Few CEOs harbor ambitions about getting into jail. But Brian Hill isn’t like most CEOs.
Edovo’s ultimate goal is to reduce the rate of recidivism (the rate at which former inmates return to the criminal justice system) by providing inmates with the skills they need to lead productive lives once they get out. Following extensive pilot programs in jails in Pennsylvania, Alabama and California, the company recently raised a major $2.25 million round of funding to grow its team, up its outreach efforts and get its product into more correctional facilities throughout the country.
“Our team is growing and we’ve seen a lot of success in the marketplace,” said Hill. “We’re really driven to make the impact we’re making in corrections. There’s an opportunity for growth and we realize that capital will help us do that.”
According to Hill, Edovo’s pilot program showed that nearly 80 percent of inmates who have had access to the platform used it weekly.

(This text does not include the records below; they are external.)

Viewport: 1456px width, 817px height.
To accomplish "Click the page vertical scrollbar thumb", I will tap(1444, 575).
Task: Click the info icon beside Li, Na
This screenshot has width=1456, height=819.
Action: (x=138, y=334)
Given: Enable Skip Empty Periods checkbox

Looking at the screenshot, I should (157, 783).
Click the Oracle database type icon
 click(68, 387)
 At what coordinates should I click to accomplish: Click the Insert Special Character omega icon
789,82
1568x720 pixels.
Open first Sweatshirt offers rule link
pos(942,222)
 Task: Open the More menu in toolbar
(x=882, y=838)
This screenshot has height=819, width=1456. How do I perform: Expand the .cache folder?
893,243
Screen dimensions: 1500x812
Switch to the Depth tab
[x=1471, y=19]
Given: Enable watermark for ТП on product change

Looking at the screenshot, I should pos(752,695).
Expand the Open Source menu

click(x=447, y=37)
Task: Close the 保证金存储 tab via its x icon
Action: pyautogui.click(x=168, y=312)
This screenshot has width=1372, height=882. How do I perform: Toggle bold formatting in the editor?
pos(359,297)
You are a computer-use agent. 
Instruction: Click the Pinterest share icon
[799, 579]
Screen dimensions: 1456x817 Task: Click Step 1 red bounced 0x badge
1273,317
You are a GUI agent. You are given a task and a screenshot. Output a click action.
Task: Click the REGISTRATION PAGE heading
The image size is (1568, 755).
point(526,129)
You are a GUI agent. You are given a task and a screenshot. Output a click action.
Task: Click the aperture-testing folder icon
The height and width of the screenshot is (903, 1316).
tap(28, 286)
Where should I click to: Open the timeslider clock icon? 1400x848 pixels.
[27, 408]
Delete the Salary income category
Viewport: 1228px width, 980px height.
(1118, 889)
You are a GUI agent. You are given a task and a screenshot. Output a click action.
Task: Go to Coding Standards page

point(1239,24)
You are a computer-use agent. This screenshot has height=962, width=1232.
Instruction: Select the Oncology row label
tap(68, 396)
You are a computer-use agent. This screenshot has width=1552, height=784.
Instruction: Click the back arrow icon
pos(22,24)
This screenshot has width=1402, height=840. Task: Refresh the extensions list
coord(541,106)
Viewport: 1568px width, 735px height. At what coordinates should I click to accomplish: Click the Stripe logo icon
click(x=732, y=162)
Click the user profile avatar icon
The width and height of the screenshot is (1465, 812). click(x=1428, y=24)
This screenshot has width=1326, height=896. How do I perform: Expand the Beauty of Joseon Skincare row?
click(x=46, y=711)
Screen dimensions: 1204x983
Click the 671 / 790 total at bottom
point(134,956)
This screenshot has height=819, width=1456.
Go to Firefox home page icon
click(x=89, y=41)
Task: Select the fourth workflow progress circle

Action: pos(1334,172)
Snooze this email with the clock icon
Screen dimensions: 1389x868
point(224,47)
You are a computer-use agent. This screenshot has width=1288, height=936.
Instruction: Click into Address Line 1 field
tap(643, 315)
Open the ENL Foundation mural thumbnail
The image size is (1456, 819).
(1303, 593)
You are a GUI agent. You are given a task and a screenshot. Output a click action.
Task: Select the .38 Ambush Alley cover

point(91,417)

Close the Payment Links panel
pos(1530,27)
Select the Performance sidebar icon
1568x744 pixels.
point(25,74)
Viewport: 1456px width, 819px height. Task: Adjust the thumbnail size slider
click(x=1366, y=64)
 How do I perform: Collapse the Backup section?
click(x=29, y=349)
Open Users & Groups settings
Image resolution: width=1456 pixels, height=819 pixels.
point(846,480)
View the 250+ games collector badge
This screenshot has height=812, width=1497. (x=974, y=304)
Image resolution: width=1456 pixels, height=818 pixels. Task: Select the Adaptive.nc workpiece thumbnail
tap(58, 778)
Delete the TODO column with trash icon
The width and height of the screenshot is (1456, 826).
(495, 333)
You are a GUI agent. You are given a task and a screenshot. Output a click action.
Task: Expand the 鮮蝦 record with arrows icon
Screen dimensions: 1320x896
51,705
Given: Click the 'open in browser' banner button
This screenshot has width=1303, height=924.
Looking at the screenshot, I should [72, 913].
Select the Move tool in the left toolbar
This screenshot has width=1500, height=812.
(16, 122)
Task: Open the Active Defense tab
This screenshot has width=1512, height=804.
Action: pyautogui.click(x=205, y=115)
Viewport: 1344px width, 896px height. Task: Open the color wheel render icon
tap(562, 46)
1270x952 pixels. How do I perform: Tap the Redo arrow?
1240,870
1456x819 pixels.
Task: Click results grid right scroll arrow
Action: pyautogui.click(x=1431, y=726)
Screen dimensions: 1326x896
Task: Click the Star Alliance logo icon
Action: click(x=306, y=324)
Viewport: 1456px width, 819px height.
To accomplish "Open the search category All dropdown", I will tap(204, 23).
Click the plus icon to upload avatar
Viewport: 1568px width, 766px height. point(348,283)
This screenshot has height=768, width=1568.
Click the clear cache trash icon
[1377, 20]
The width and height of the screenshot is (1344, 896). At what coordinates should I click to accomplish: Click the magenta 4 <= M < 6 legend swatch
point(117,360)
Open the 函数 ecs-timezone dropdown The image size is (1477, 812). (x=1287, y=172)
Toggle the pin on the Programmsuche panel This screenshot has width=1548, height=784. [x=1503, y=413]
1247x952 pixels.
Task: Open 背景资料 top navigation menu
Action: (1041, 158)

With such high engagement rates, Hill says his company’s primary concern at this point is to expand the number of inmates who have access to the platform on a daily basis.
Currently, the platform contains tens of thousands of hours of content, ranging from academic and vocational courses to self-improvement and spiritual material. The most popular subjects on the platform include GED and math courses, parenting classes, auto mechanic training, and spiritual and religious content. Edovo also offers courses for college credit.
Hill, whose father was a prison teacher, came up with the idea for Edovo while doing work on a social impact bond under development by Cook County in order to reduce its incarceration rates. (Social impact bonds are a form of financing where companies receive money for delivering quantifiable socially beneficial outcomes.) After meeting with Cook County Sheriff Tom Dart and visiting the county jail, he realized that many inmates spend an inordinate amount of time watching daytime television because there simply isn’t much else to do.
Seeing an opportunity to provide inmates with a more productive way to spend their time, he obtained a grant from the MacArthur Foundation and the Chicago Community Trust and got to working on a new kind of digital education platform.
Due to the many restrictions on providing technology for incarcerated populations — which make it difficult to get a foot in the door and make user testing nearly impossible — Edovo does not currently have any direct competitors.
But thanks to the success the company has had with its early adopters, including extremely low rates of tampering attempts, Hill believes digital education for incarcerated populations is poised for a big year.
“We’ve helped educate the market over the last year and a half, and now we’re seeing the fruits of that education,” said Hill, citing a number of conversations with leaders in the correctional space. “2016 will be the year of technology and tablets in corrections.”